Is the cuSOLVER the same thing as CuCholeskySolver solver in MadNLP? I got the impression that cuSOLVER is the umbrella of several solvers such as Cholesky, RF or GLU.

While cuDSS currently supports only single GPU, I noticed there are papers using multiple GPU's with cuSOLVER. Does any solver here support multiple GPU's?

I am really looking forward to future upgrades and documentation expansion. I can not express enough how incredible work you have done. I will try to support you by submitting issues if I find any.

0 replies

amontoison · 2024-04-27T14:30:15Z

amontoison
Apr 27, 2024
Maintainer

We never got good results with single precision to solve nonlinear optimization problems.
One of my colleague, Nick Gould (@nimgould), worked on GALAHAD for more 20 years and concluded that we should only use double precision (or higher) for IPM.
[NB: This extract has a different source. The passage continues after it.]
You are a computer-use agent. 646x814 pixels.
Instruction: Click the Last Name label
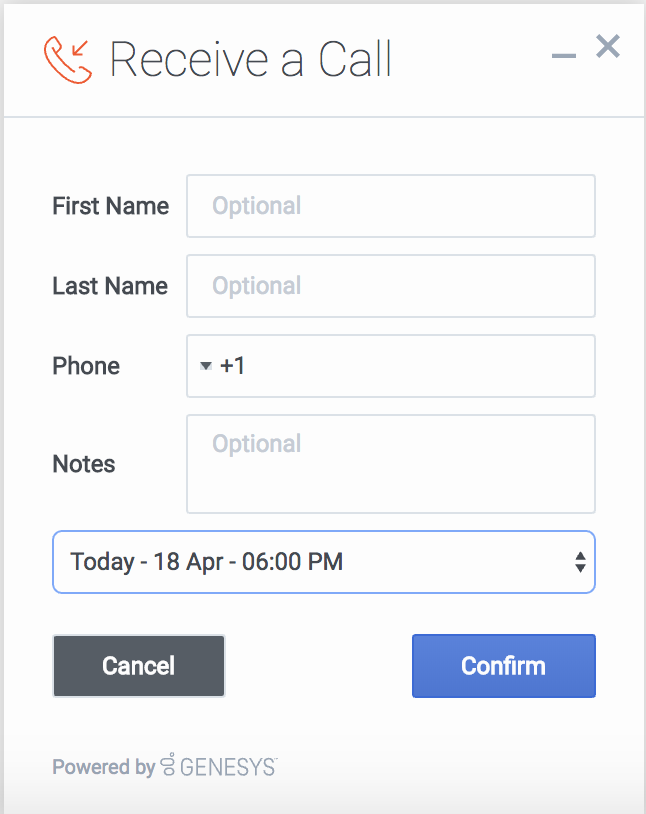110,286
The sparse Cholesky factorization (CuCholeskySolver) is in CUSOLVER but it's not anymore documented, I discovered it by looking into the header files but you can't find it online.
They added the routines with CUDA 7.0 (a long time ago).
They also have a sparse QR!
You can see the interfacet here: https://github.com/JuliaGPU/CUDA.jl/blob/master/lib/cusolver/sparse_factorizations.jl
We can still find the symbols in libcusolver.so with a nm -D but It's not anymore maintened.

For the question about multiple GPUs, the library cusolvermg in CUSOLVER can solve DENSE linear systems with multiple devices.
We have nothing equivalent for sparse linear systems.
It's very hard to saturate almost 7000 cores on an A100 when we work on sparse problems because is difficult to find such parallelism.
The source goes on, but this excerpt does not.